I looked out the window. I didn’t know what to say. Mom broke the silence, “I can’t believe my mom is in the back of this car in a box!”
It was 1991, and the trees in Mount Zion Park Cemetery had begun dropping their spectacular autumn leaves. I watched them swirl and fall as we pulled away. I began to worry that I’d forget the details of Grandma’s sweet face and voice.
Back at the house, I ducked into the bedroom—the bedroom where she had died. I sat on the edge of the bed and looked around the room. I touched the pillowcase, crisp from drying on the clothesline. I saw myself many years ago with my sister when we were probably 7 and 8 years old, running through sheets, billowing on the line, while Grandma pinned up socks, shirts, and pants.
I finally let myself cry.
This was my first experience with death, and I wanted no part of it. I rummaged through my bag and took out a book I had brought along to pass the time on the long drive from Highlands to Dayton. I hadn’t even opened it once, but there in her room, I fell into it, relieved for the distraction.

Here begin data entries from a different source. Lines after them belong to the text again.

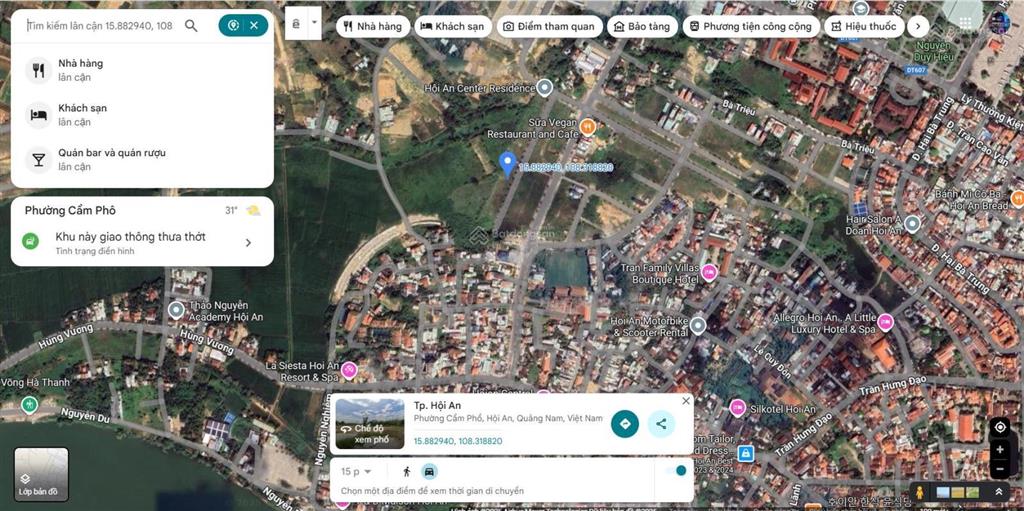Select walking travel mode
1024x511 pixels.
coord(406,471)
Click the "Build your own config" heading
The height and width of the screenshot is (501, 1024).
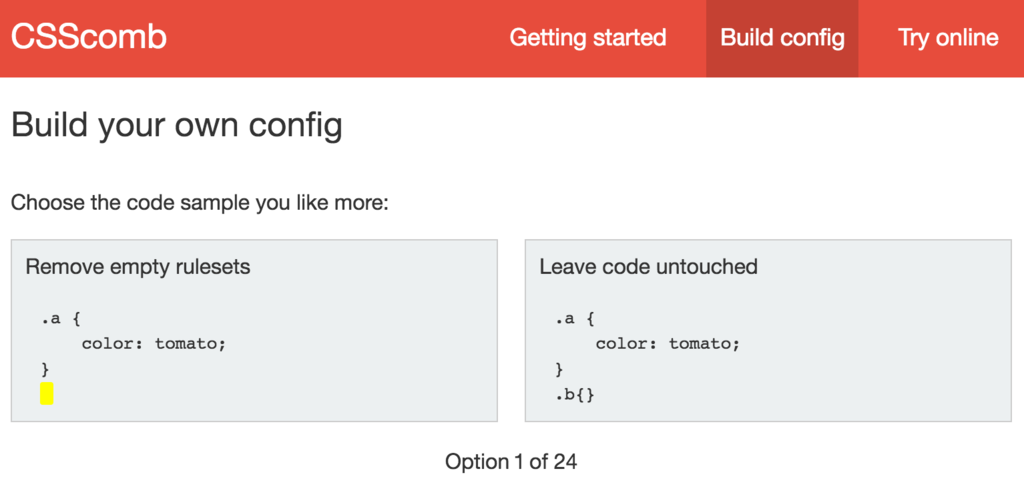(177, 125)
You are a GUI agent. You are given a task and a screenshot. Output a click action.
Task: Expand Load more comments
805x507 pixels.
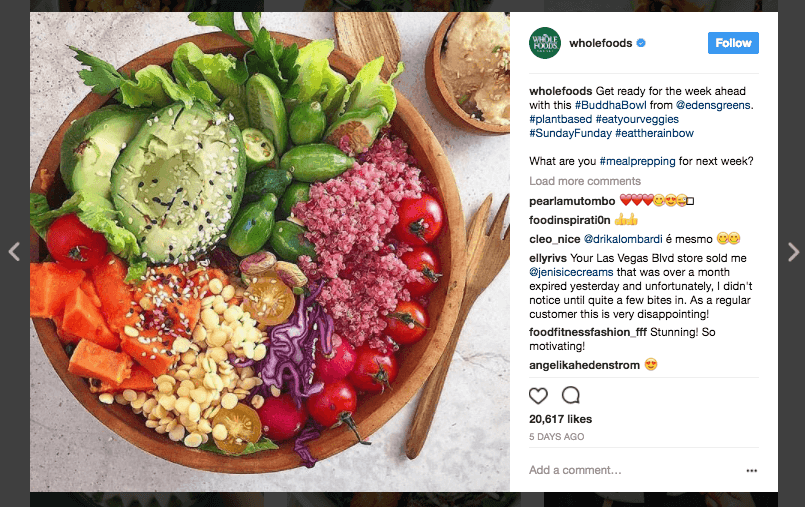[x=585, y=181]
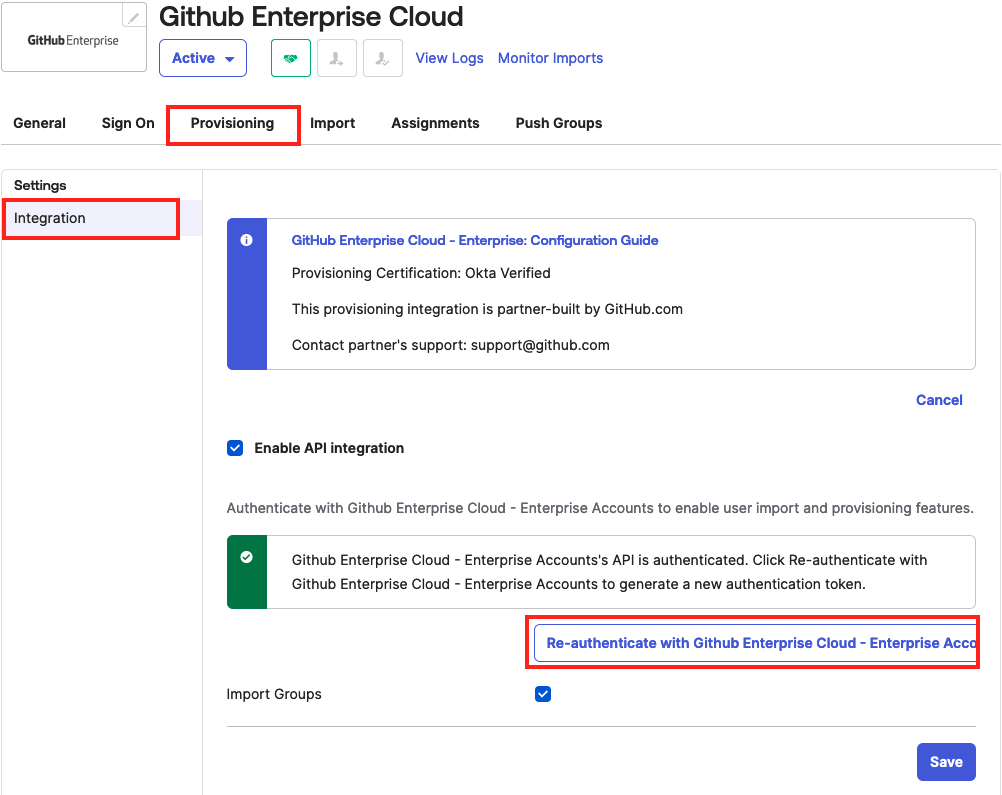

This book would come to have an enormous influence and impact on my life. It would change how I envisioned my future and would ultimately lead me away from my life in London’s publishing world and back to the mountains of North Carolina.
What Color Is Your Parachute? was my first self-help book, and I devoured every page and completed each exercise in it during my stay in Dayton. I jotted down notes in my prized leather Filofax, purchased at the stationer in Hampstead Heath. By week’s end, I understood the essence of what brought me the most joy and had what I truly wanted in my life all mapped out.
In six months, I would be on a plane back to America and all of my belongings would be in a shipping container on the Atlantic Ocean, heading west.I became fixated on self-help and self-improvement. If I could get such a depth of understanding and direction from one book, what else was possible?CUE THE SLIPPERY SLOPE STAGE LEFT.
Of course, this reinforced my desire to dive even deeper. Saddle up for a long ride on the self-improvement horse.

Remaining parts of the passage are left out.